**QUESTIONS ON THE MATERIAL**
1) From the release notes, set down the passage starting with "Data lake and" and going on through "conflict with PXF.".
2) Decide whether each statement agrees with the release notes. Answer yes or no, and quote the words that decide it.
(a) The default port of datalake_agent was changed from 3888 to 5888.
(b) The default gpfdist compression level was raised from 1 to 3.
(c) Support for the QuickLZ compression algorithm was removed.
3) Continue the release notes past their final bug fix.
===== EXCERPT TO READ
Data lake and external integration

  • Default data lake agent server address set to localhost: The default binding address of the datalake_agent service has been changed to localhost, ensuring that the proxy only accepts connections from the local database instance. This security design effectively prevents the proxy service port from being exposed on the network, enhancing data lake access security.

  • The default port of the data lake agent datalake_agent has been changed from 5888 to 3888 to resolve the port conflict with PXF.

  • Default gpfdist compression level adjustment: The default compression level of the gpfdist tool has been adjusted from 1 to 3. The new default value aims to achieve a better balance between CPU overhead and network traffic, thereby improving the performance of most network-intensive ETL tasks.

  • Optimizes the performance of the gpfdist tool, automatically increasing the socket buffer size when compression is enabled to improve data loading efficiency.

Removed features

  • Remove QuickLZ compression algorithm support: Due to potential security risks and lower compression efficiency, the support for the QuickLZ compression algorithm has been removed from the system. It is recommended that users migrate to Zstandard (zstd) or zlib and other more modern and efficient compression algorithms.

Bug fixes

  • Fixed the pg_dump tool to correctly handle AO/AOCO tables with appendonly and orientation options, thereby supporting backup operations on these tables.
==========
===== RECORD SET
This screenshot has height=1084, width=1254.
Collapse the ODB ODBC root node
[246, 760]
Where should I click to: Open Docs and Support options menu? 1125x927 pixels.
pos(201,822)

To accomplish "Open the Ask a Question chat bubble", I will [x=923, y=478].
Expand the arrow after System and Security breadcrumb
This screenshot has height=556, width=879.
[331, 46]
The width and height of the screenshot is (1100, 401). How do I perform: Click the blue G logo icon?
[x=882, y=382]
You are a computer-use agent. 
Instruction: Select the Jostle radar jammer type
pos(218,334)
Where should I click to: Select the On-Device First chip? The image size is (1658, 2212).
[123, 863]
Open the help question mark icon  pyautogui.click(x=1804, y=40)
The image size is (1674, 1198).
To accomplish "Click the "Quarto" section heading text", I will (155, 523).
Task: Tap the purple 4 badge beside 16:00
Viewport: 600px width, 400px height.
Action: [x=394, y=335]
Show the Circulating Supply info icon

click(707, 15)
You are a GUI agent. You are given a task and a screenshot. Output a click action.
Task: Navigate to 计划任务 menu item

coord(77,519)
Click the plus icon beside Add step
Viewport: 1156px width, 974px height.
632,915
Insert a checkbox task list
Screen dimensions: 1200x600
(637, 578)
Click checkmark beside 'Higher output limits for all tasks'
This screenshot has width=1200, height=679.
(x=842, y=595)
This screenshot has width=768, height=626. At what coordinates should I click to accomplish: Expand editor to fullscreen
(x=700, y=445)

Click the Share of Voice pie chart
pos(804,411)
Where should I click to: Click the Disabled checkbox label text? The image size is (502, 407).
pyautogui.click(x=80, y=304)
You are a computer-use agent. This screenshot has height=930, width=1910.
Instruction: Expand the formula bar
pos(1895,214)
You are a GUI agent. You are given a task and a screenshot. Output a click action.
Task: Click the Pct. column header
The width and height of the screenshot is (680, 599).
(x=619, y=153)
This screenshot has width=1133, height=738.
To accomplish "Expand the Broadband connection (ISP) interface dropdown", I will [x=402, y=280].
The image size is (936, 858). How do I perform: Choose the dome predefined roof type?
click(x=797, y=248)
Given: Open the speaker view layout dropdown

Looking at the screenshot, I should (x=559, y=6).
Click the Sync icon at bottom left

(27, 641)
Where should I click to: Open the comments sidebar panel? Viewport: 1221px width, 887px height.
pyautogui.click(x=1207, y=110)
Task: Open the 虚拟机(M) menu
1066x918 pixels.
==========
**ANSWERS TO EACH TASK**
1)
Data lake and external integration

  • Default data lake agent server address set to localhost: The default binding address of the datalake_agent service has been changed to localhost, ensuring that the proxy only accepts connections from the local database instance. This security design effectively prevents the proxy service port from being exposed on the network, enhancing data lake access security.

  • The default port of the data lake agent datalake_agent has been changed from 5888 to 3888 to resolve the port conflict with PXF.

2)
(a) No: "has been changed from 5888 to 3888"
(b) Yes: "has been adjusted from 1 to 3"
(c) Yes: "the support for the QuickLZ compression algorithm has been removed from the system"

3)
  • Fixed the internal database version check logic of pg_upgrade.

  • Fixed the issue where metadata in the gp_matview_aux table was not synchronized during renaming materialized views.

  • Fixed the system crash and calculation result error issues that may occur when calling pg_relation_size on PAX partitioned tables due to improper handling of the root node access method (AM).

  • Optimized the storage space usage of TOAST data in AO row-storage tables.

  • initdb tool now prohibits the use of an empty username (-U ""), and will explicitly report an error, improving the robustness of initialization.

  • Fixed the symbol export conflict between the postgres binary file and the libpq library, improving system stability.

  • Optimized the exception handling logic of Interconnect, fixed the stack overflow issue caused by recursive calls, and improved system stability in exceptional scenarios.

  • Fixed the invalid write issue of MotionConn that may exist during explicit data redistribution (Motion), improving query execution stability.

  • Fixed the issue where parallel path generation might result in consider_parallel being disabled due to improper handling of NULL bitmap.

  • Fixed the issue where parallel degree calculation might be inaccurate due to incorrect activeTaskCount statistics in dynamic parallelism.

  • Fixed the issue where COUNT(*) and COUNT(column) might be mixed in the vectorized executor, ensuring accurate aggregation results.

  • Fixed the conversion issues for Decimal and Timestamp-Millis types when reading Parquet and ORC files, improving data lake query accuracy.

  • Fixed the compatibility issues that may arise due to the ICU library not supporting certain database encodings.

  • Fixed the system crash (core dump) issue that might occur when executing data lake related queries in a single Coordinator node deployment environment.

  • Fixed the query result incorrect issue in GPORCA due to aggregation number (aggno, aggtransno) generation errors, which might occur in HAVING clause scenarios.

  • Fixed the invalid attribute mapping issue that might occur when Runtime Filter Pushdown is enabled.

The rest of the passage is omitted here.